- [WHAT NEEDS TO BE DONE]: Can you transcribe every entry word for word, skipping the images?
*** ENTRIES PROVIDED ***
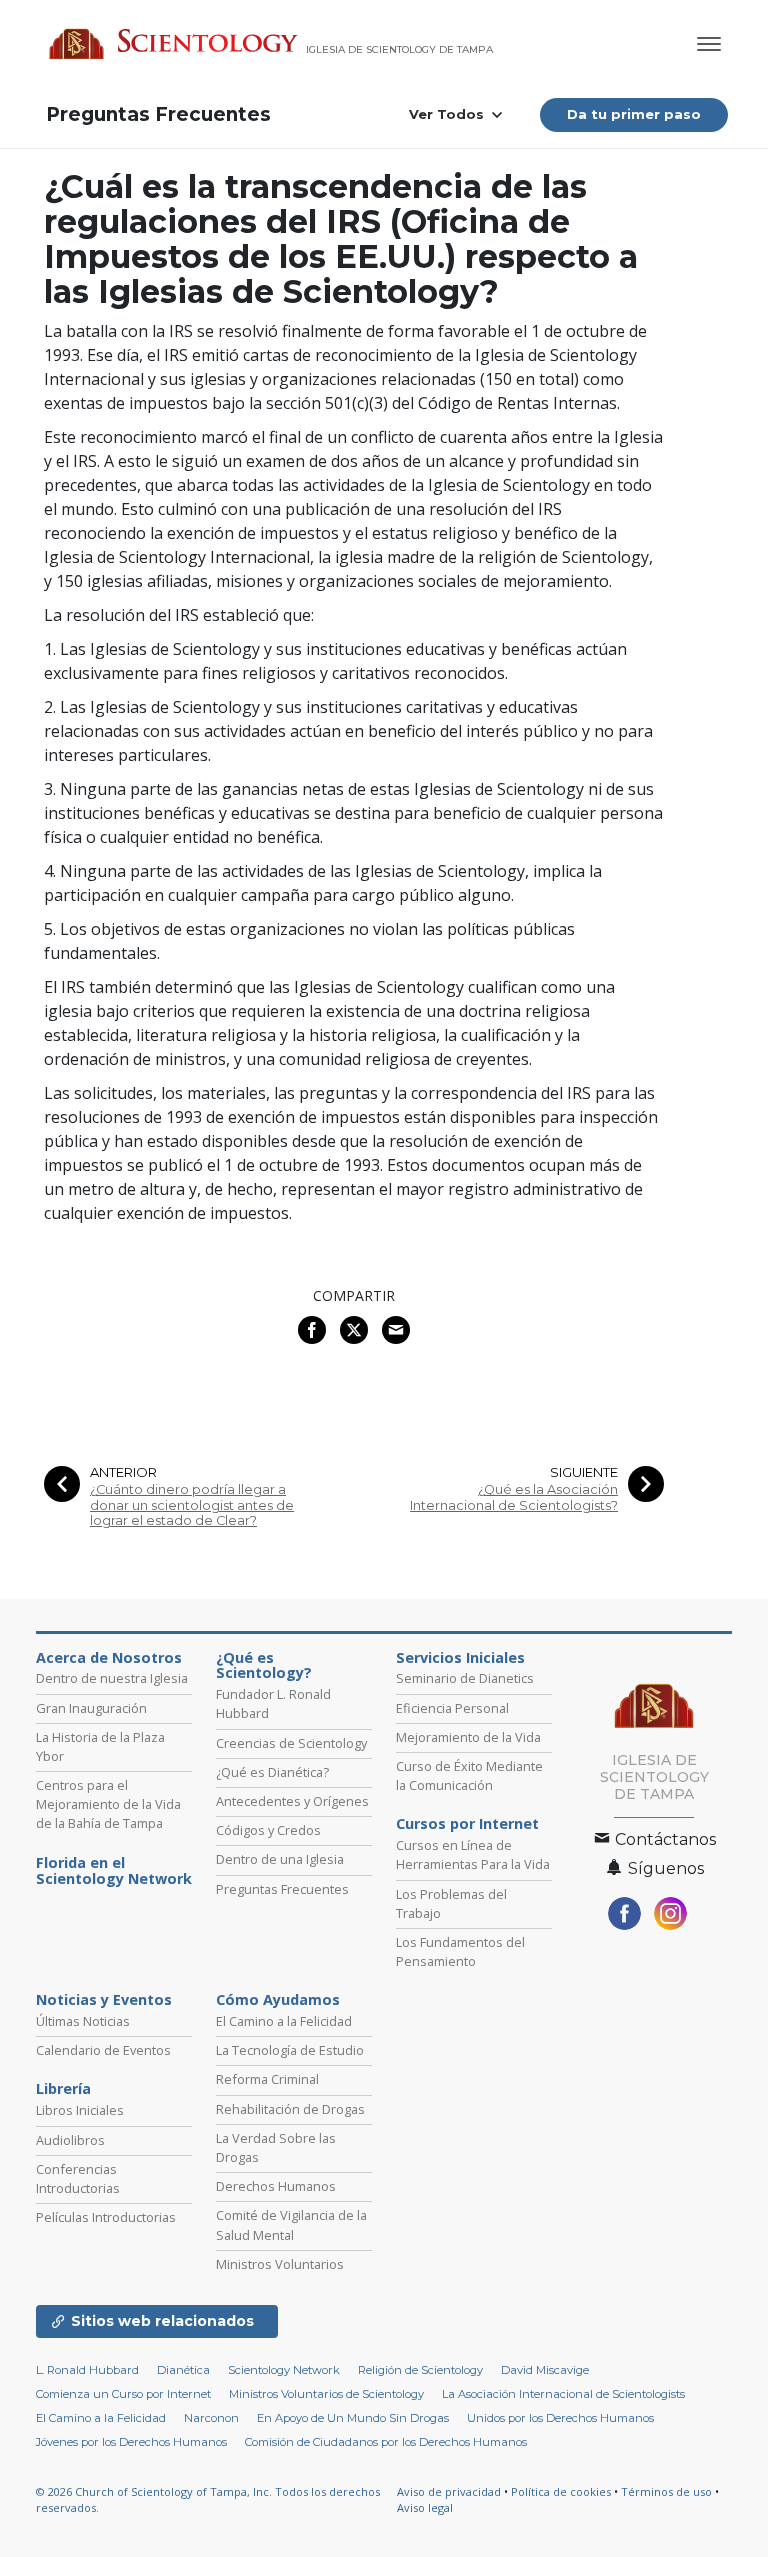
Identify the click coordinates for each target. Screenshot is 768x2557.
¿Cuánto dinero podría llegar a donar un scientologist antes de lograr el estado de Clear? (192, 1505)
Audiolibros (70, 2140)
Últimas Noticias (83, 2021)
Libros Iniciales (80, 2110)
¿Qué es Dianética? (272, 1772)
***
- [YOUR RESPONSE]:
Identify the click coordinates for each target. Screenshot is 768x2557.
¿Cuánto dinero podría llegar a donar un scientologist antes de lograr el estado de Clear? (192, 1505)
Audiolibros (70, 2140)
Últimas Noticias (83, 2021)
Libros Iniciales (80, 2110)
¿Qué es Dianética? (272, 1772)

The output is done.